Sometimes we are very lucky and we get CPUs sent to us from their manufacturers prior to their release dates. Often this means that we discover that we don't have an adequate cooling scheme in place if the manufacturer doesn't send a heatsink matched to the heat output of the CPU. That is the case with the 1.2 GHz Athlon AMD sent a while back to use for motherboard testing. I was stunned to see this CPU easily approaching 150 degrees F under heavy use. That is very hot. So I contacted 1CoolPC's Bart Lane and inquired what heatsink he recommended to remedy this situation. Bart recommended his largest SocketA heatsink - the Big MoFoHo. The name says it all folks. This is easily one of the largets HSF (Heatsink Fan) units you'll come across. But Bart went one step further and recommended the addition of his Athlon SocketA Spacer and Arctic Silver II compound.

The Board
  • GlobalWin FOP32-1 Heatsink
  • 80mm fan
  • 40 cfm

1CollPC's Site

$27 USD

Technical Impressions

Take a look at this bad boy. Bart obviously realized that the FOP32-1 had about the best cooling possibilies available for a SocketA CPU. He added a very quiet 80mm Sunon fan on top to complement the awesome cooler. You heard right - 80mm is a standard case fan and this one is rated at 40 cfm. Worried that you won't get enough cooling? I suppose you could put a higher flow 80mm fan in the place of the unit that Bart provides but I appreciate that this fan is very quiet.

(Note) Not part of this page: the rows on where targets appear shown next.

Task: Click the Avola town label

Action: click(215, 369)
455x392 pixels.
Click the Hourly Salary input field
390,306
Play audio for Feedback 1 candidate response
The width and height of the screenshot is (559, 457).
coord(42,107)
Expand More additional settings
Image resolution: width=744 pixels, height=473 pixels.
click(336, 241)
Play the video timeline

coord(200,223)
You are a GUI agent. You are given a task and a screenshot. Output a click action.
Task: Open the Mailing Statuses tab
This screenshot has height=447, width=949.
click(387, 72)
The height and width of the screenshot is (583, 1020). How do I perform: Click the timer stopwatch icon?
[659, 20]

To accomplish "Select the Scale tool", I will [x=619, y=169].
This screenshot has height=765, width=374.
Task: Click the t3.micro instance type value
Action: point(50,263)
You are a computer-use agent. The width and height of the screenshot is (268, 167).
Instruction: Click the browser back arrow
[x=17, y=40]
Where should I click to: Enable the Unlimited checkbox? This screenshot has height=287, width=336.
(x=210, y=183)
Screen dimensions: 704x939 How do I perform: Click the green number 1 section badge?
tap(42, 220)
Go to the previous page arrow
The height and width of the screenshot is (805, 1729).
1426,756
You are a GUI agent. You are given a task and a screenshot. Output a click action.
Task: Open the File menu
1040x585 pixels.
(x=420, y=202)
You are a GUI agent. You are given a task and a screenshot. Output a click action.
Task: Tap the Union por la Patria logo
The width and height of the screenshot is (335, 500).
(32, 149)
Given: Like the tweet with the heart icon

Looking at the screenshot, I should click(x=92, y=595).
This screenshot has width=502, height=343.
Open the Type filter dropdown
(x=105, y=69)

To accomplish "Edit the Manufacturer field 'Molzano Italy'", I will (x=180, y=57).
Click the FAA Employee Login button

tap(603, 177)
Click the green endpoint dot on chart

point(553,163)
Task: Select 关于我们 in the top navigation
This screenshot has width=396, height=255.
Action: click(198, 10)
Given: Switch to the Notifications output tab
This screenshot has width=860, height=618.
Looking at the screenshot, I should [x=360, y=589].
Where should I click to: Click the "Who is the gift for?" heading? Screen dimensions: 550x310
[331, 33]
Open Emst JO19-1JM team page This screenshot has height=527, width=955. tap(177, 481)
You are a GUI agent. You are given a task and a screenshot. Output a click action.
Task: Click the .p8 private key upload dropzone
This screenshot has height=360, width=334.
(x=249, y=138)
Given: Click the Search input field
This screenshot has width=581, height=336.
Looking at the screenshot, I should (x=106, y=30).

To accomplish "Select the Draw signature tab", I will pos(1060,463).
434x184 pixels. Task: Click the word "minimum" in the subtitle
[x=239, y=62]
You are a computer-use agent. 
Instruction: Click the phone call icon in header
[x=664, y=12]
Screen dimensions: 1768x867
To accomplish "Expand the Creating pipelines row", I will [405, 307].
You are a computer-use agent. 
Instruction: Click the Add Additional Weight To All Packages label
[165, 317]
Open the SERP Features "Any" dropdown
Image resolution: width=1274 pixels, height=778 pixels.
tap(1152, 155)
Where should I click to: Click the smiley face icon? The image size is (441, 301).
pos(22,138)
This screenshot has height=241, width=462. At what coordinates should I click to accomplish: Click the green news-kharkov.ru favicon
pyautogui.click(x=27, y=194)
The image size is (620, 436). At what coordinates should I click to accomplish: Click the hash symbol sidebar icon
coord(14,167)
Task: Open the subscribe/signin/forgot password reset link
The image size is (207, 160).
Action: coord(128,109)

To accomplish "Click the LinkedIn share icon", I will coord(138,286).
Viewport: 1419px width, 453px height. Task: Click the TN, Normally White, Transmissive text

Click on the picture above to see it in full size. If you look closely at the bottom of this heatsink you'll see just how large it is. At the base this heatsink measures 50mm x 62mm - the size of a standard heatsink. It quickly grows to the dimensions of the 80mm fan. The unit is 65mm tall. Depending on the layout of your motherboard this heatsink may be a tough fit. In my testing the biggest factor was the height of the capacitors next to the CPU socket. I test fitted it on three boards and only on the Tyan Trinity KTa did the fit make me nervous. Turns out I could slip a sheet of paper between the heatsink and the tops of the capacitors so I knew that they weren't actually touching but I can't vouch for every motherboard out there.